SCLC is most regularly centrally situated tumour arising up from bronchial epithelium (Belinsky, 2004). Facts reveal 92% of patients had NSCLC, whereas 8% have been recognized with small cell carcinoma. The foremost commonplace anatomy changed into adenocarcinoma (43.8%) followed with the aid of squamous cellular carcinoma (26.2%), large cell carcinoma (2.1%) and others (8.3%). statistically better occurrence of the adenocarcinoma in non-people who smoke and small cellular and squamous histology had been more commonly located within the smokers [Noronha et al.,
Small cell lung cancer is also known as "oat cell" or undifferentiated small cell carcinoma. It is rare in nonsmokers. The small cell lung cancer is a disease that originates in the central airways. It develops, in general, from the main lobes and bronchia, and rarely from the trachea.

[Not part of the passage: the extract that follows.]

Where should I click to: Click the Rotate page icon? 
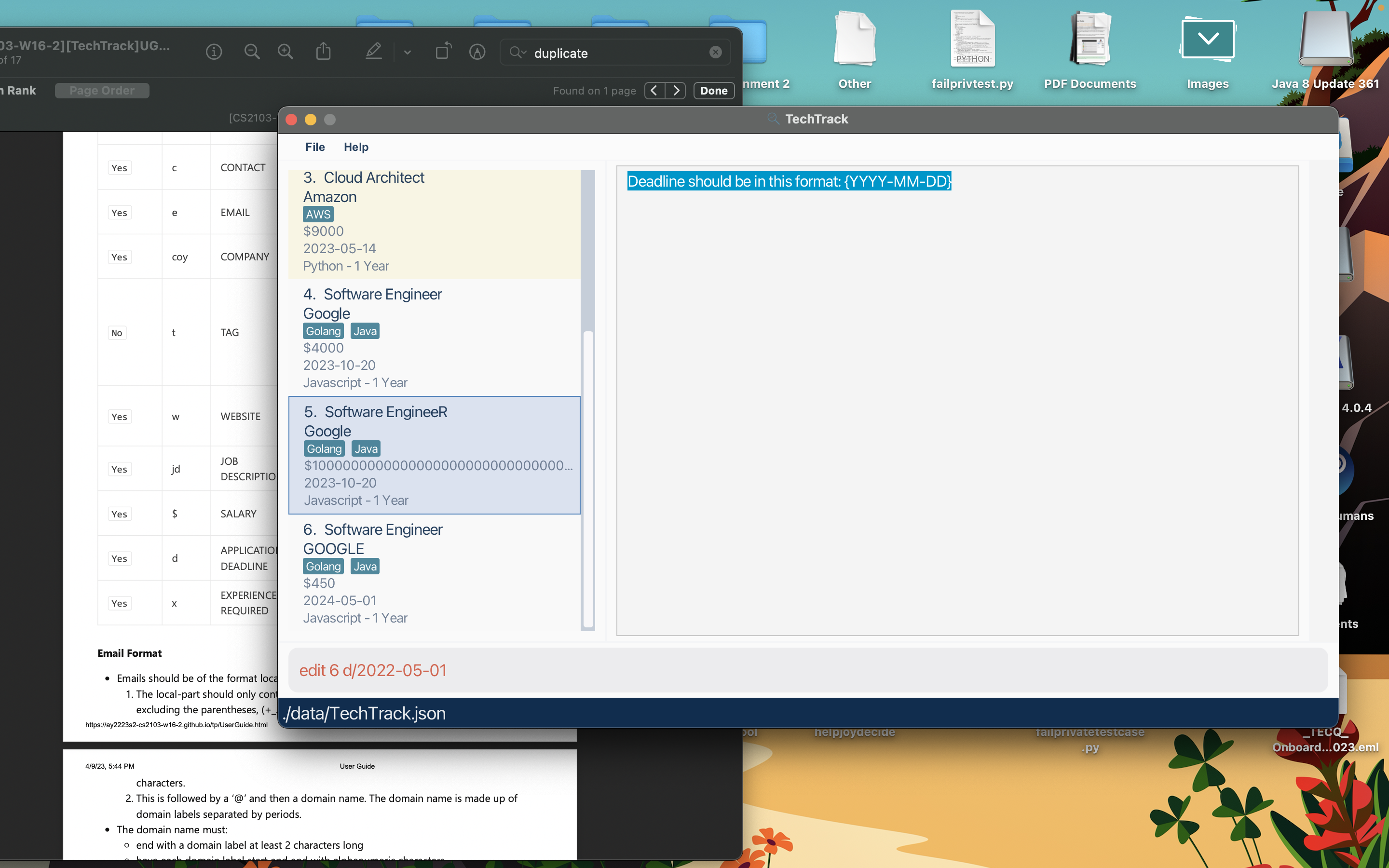(443, 52)
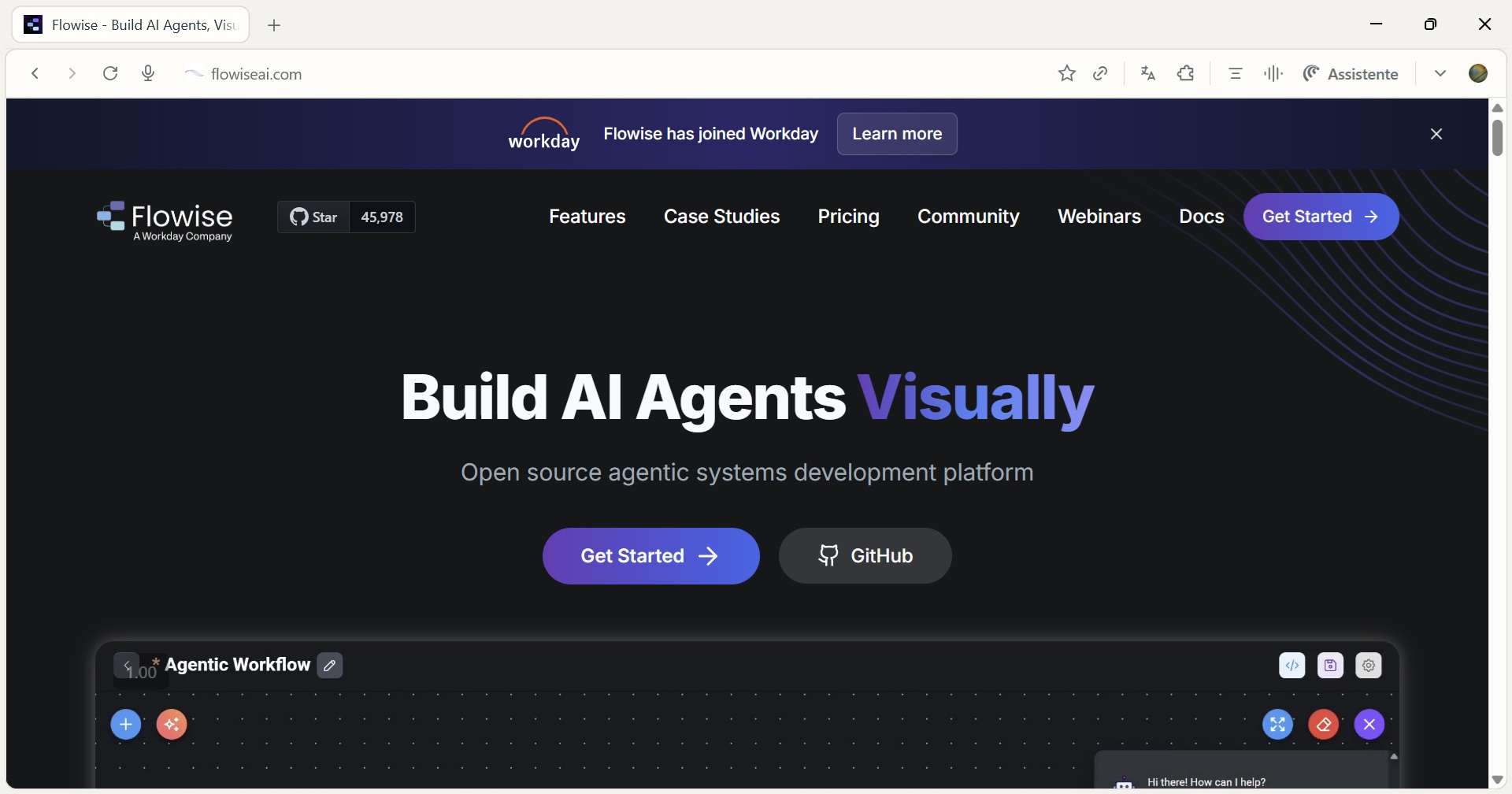Screen dimensions: 1512x794
Task: Open the browser extensions puzzle menu
Action: tap(1186, 74)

There are many different type of cancers, there are also many different types of treatments. One of the most known types of treatments would be chemotherapy. Chemotherapy can be used for a wide range of different types of cancers and diseases, and each of the different types of cancers or diseases require a different group, and sometimes order, of chemicals to properly treat the cancer or disease. These chemicals include: Alkylating agents, Antimetabolites, Anthracyclines, Topoisomerase inhibitors, mitotic inhibitors, corticosteroids, and more. Each of these drugs previously listed have its own cancer type(s) or disease(s) that it can assist in treating. Some of these cancers include: Leukemia, Lymphoma, Hodgkin disease, multiple
Lung cancer is one of the leading causes of death not only in the United States of America but globally.1 According to the World Health Organization 8.2 million deaths in 2012 were cancer related and of those deaths, 1.59 million were due specifically to lung cancer.2 In 2014, there was a staggering 224,210 new reported cases of lung cancer in the United States alone. The 5-year relative survival has a 49% to 2% variability depending on the type of lung cancer, stage, and location. The two major types of lung cancer are Non-small cell lung cancer (NSCL), which consists of 85% lung cancers, and small cell lung cancer (SCLC), which makes up the other 15% of lung cancers. NSCL is an epithelial lung cancer that is histologically comprised of adenocarcinoma, large cell carcinoma, and squamous cell carcinoma.1 Both NSCL and SCLC are insidious in nature and the presentation will usually be vague or nonspecific and include the following symptoms: cough, shortness of breath, fatigue, weight loss, recurrent infections, coughing up blood, hoarseness, and wheezing.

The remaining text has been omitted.